**Prompt:**
From the line containing "You are a computer-use" through the last line of the records below, output every line exactly, both ends included, except the pictures.

Items from a data source:
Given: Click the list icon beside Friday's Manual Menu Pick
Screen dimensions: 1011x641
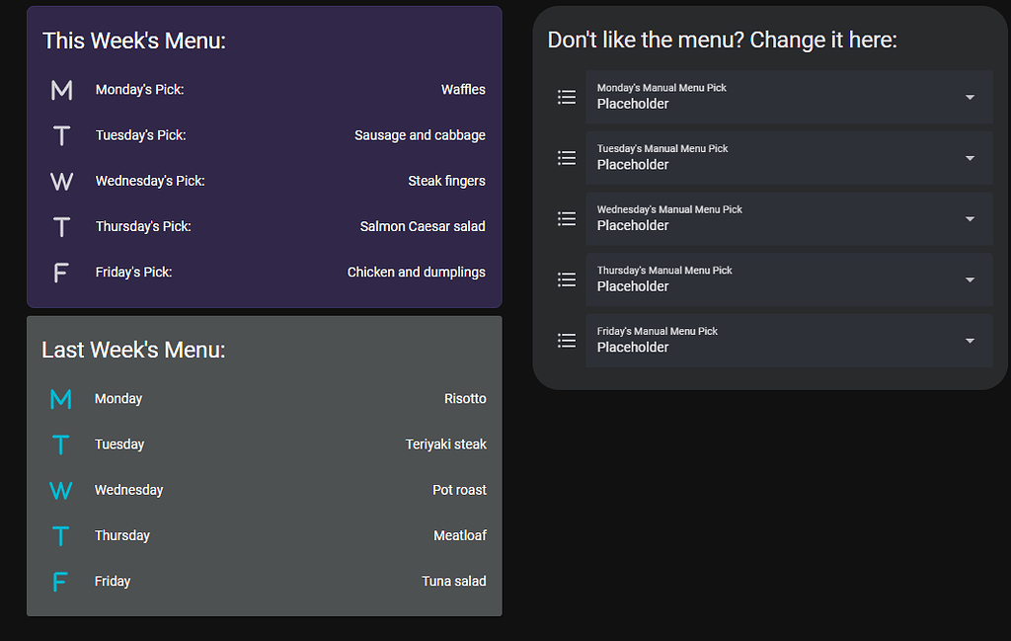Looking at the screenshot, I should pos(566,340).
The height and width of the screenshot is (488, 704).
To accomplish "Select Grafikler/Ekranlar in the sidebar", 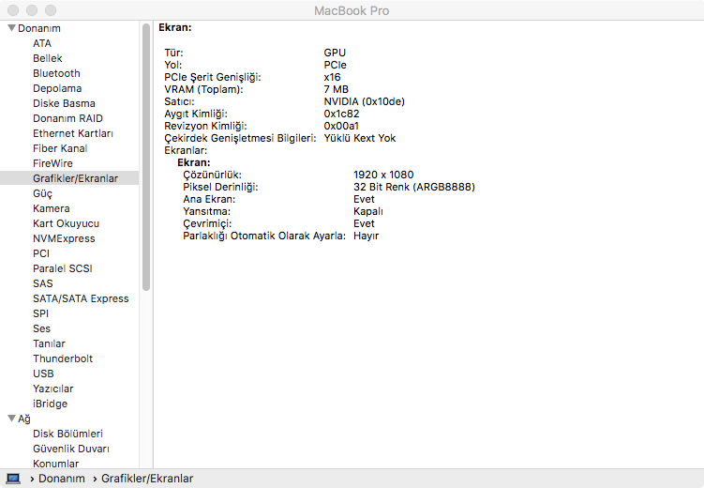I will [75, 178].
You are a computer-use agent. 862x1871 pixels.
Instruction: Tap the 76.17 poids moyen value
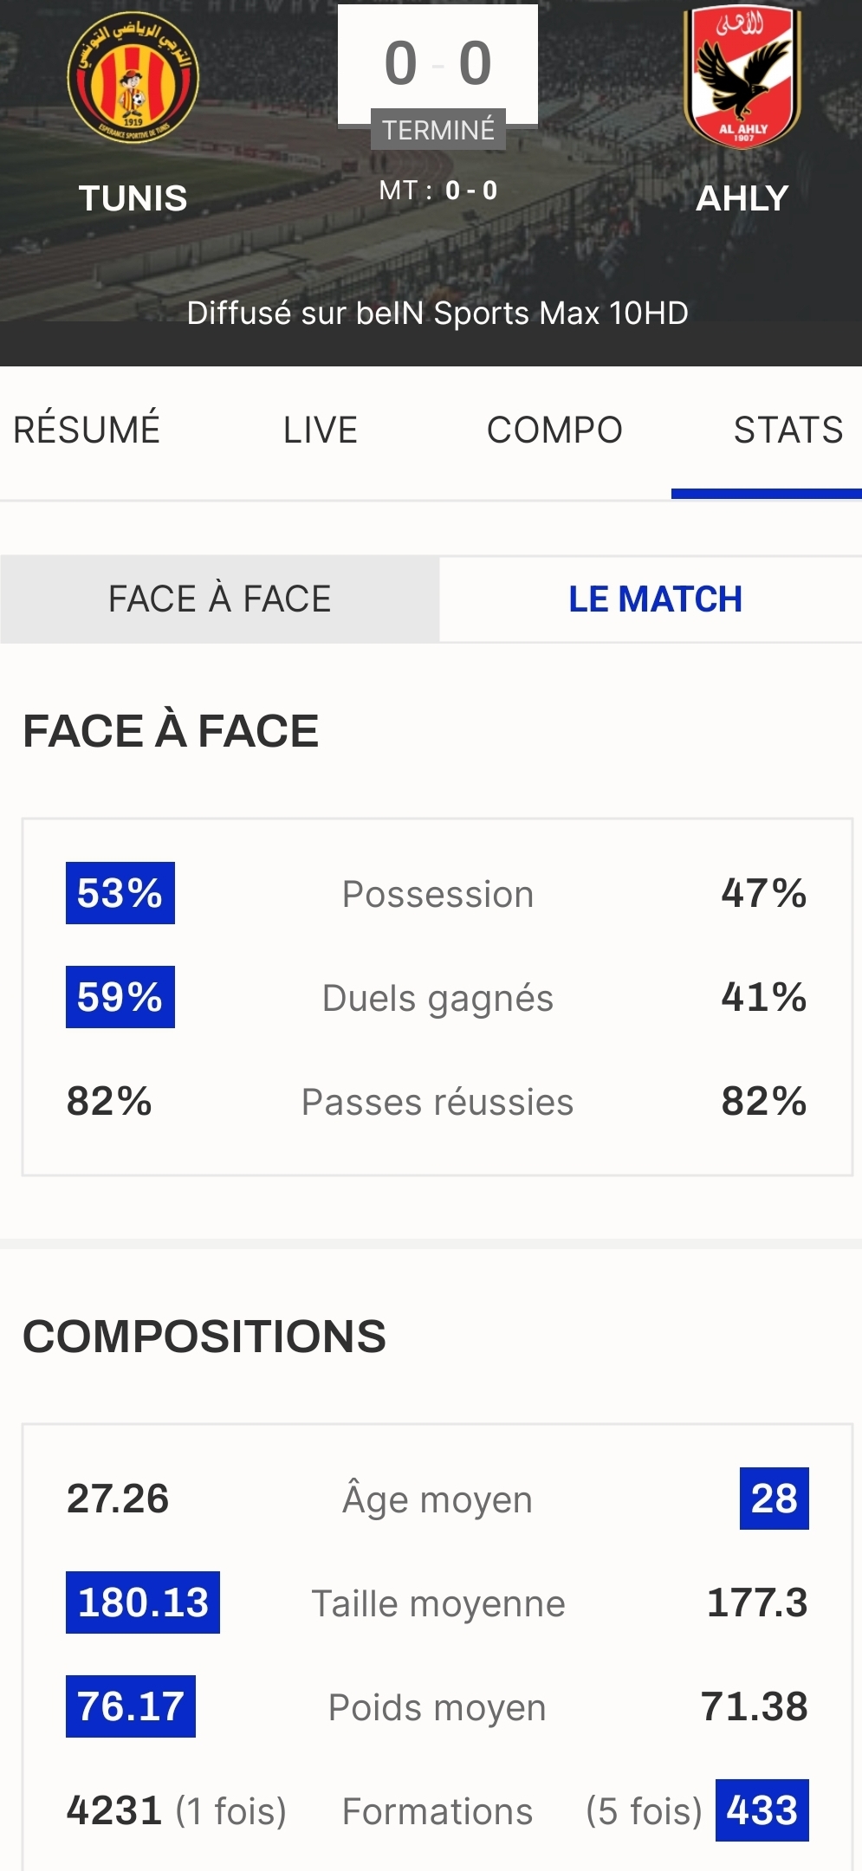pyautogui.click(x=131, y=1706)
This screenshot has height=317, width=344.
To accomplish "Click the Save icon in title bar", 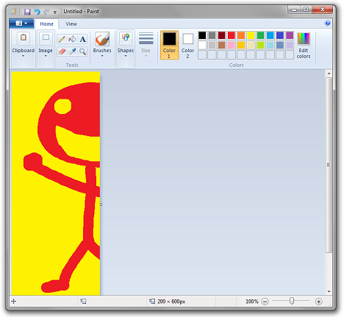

**Output of the exercise:**
You are a computer-use agent. 862x1871 pixels.
Instruction: Tap the 76.17 poids moyen value
pyautogui.click(x=131, y=1706)
This screenshot has height=317, width=344.
To accomplish "Click the Save icon in title bar", 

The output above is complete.